Necco Plant Reportedly Overrun with Rodents

Time to ruin the nostalgia you once had for your favorite childhood candy.

The candy company behind Valentine’s Day conversation hearts, Necco wafers and the Clark bar has spent most of this spring dangling in purgatory: In March, the CEO of the New England Confectionery Co. – Necco for short – said that the company was buried under a mountain of debt and that it needed to find a buyer ASAP or it would have to lay off hundreds of employees.

Since then, its creditors have forced the company into bankruptcy, which resulted in a sale, at auction, of the company and its assets. Supporters hope this means continued operations for the nostalgic products, now under the experienced eye of Spangler Candy Company, the maker of Dum-Dums brand lollipops.

But it appears that Spangler may have inherited something else when it bought Necco and Massachusetts local news organization, The Republican, is reporting that that is a massive quantity of rodent feces.

The article details FDA inspections of the plant between November and December of 2017, where the auditors detailed rodent pellets that were “too numerous to count” and other evidence of activity from rodents on raw material, equipment and even candy stored in the finished goods area.
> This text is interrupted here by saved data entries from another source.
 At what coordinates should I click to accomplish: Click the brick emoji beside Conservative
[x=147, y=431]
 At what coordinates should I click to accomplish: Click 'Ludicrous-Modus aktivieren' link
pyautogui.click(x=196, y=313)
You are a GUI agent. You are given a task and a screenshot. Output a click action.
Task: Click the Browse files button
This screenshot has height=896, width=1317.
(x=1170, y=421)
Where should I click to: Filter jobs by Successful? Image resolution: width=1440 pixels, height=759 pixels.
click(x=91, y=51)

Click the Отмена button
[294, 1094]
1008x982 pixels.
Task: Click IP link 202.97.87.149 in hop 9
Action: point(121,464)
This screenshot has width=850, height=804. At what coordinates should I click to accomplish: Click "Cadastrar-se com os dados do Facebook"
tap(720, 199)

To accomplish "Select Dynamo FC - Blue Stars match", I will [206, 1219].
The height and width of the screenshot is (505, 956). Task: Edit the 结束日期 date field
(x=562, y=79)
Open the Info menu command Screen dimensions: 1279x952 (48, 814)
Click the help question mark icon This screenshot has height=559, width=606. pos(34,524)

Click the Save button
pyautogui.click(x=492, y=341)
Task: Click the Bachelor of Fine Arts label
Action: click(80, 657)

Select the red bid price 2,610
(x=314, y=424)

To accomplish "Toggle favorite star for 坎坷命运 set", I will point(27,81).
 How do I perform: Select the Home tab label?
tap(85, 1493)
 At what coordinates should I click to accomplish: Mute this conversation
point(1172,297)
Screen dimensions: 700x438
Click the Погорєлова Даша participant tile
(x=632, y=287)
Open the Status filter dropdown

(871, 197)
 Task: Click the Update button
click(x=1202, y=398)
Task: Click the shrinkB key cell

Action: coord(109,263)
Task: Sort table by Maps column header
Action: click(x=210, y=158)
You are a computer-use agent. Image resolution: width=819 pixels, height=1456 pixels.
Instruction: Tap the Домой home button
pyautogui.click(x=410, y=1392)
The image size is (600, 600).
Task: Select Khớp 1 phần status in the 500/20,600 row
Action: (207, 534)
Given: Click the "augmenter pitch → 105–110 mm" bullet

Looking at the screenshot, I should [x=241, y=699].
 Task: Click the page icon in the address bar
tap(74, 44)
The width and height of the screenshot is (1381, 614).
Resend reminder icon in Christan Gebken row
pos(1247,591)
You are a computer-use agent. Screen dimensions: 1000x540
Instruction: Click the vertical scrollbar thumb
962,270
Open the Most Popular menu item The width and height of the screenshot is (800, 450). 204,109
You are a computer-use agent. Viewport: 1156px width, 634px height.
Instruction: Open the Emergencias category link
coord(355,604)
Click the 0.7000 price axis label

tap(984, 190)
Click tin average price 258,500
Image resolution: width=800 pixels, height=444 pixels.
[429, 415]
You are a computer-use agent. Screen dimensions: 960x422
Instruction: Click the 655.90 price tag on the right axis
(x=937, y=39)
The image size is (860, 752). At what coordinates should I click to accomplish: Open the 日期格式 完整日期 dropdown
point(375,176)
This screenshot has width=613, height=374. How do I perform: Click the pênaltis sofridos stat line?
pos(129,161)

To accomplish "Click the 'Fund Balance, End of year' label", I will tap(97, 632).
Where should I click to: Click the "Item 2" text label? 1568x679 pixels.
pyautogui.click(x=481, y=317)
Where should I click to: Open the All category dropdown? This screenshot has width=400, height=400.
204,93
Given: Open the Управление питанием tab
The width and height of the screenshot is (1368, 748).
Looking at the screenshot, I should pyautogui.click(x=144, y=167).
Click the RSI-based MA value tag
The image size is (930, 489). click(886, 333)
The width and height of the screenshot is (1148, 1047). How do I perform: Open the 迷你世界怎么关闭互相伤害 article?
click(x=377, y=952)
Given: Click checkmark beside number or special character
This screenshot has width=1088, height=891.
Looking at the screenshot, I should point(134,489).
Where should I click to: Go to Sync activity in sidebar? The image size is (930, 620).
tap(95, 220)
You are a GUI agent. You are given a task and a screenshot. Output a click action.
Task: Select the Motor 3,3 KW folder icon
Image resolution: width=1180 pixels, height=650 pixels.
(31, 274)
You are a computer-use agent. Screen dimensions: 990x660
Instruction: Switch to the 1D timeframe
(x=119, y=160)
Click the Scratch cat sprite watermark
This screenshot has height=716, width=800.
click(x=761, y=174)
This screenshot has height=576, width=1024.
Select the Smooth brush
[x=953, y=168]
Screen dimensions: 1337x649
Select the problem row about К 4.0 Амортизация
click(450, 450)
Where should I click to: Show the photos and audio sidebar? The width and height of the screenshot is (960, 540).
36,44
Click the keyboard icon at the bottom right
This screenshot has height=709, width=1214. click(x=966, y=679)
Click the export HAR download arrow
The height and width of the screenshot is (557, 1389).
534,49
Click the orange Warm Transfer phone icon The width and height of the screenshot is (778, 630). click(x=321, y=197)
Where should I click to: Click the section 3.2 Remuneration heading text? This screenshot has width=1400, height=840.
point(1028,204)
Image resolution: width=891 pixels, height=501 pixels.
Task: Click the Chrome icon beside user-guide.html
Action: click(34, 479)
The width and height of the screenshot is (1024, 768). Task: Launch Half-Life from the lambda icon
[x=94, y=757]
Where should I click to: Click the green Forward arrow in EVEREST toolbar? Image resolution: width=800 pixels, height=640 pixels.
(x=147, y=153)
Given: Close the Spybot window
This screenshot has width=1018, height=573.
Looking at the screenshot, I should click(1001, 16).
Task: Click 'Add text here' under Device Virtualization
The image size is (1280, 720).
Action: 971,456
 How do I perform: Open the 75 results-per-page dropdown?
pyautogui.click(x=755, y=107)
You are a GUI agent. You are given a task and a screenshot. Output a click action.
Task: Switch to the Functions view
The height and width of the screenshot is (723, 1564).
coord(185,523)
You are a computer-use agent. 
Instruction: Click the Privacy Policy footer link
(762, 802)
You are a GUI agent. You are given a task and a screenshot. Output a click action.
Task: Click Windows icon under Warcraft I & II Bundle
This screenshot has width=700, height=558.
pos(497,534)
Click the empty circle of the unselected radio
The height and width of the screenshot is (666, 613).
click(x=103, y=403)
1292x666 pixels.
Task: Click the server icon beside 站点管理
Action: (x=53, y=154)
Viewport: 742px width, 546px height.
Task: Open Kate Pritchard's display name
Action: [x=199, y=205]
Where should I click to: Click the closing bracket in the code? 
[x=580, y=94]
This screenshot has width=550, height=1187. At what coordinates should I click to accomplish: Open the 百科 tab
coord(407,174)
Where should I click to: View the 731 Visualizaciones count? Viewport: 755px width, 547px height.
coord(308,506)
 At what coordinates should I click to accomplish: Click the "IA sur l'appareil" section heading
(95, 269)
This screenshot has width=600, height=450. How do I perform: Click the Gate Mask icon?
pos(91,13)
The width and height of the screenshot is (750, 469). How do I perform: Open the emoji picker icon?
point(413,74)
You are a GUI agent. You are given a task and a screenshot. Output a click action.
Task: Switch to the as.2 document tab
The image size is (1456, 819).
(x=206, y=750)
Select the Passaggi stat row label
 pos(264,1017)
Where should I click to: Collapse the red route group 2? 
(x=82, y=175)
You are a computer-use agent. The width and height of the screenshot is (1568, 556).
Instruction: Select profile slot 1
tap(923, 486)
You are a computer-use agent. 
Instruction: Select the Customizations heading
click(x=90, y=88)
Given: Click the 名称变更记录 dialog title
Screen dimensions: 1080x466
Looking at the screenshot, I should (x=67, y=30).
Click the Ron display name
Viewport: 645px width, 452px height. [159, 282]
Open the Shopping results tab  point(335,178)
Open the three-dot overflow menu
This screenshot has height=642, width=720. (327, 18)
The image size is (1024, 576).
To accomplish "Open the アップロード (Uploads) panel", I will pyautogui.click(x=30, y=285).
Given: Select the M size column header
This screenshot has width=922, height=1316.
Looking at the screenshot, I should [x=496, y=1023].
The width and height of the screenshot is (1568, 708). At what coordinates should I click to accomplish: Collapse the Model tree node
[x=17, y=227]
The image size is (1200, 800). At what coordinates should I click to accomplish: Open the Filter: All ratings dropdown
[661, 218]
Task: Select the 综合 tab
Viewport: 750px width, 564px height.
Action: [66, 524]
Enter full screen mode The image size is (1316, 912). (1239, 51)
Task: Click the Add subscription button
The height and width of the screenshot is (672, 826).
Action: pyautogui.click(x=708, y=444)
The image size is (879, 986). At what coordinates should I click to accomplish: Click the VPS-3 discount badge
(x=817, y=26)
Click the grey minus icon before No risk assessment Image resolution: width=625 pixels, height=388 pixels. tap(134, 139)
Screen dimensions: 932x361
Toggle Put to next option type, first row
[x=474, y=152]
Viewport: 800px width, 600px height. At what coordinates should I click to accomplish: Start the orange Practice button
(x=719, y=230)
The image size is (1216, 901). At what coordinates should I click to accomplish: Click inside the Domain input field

Gnaw marks and “rodent nesting material” were also seen in a pallet of chocolate dipped peanuts, and officials also said there were bags of sugar and almonds that were ripped open and re-sealed, with a mess left on the floor that included… you guessed it: rodent droppings.

In a letter sent to the company May 16th, the FDA also highlighted issues that had been unaddressed between a June 2017 inspection and the inspection at the end of the year – things like unidentified liquids dripping into collection containers and standing puddles on the floor that were being soaked up by piles of sugar.

The letter is frankly exhausting and, in the end, it basically threatens to shut down Necco if the company can’t respond with adequately detailed corrective action plan within two weeks – though Necco kicked the can down the road and now the Revere, Massachusetts plant is somebody else’s problem.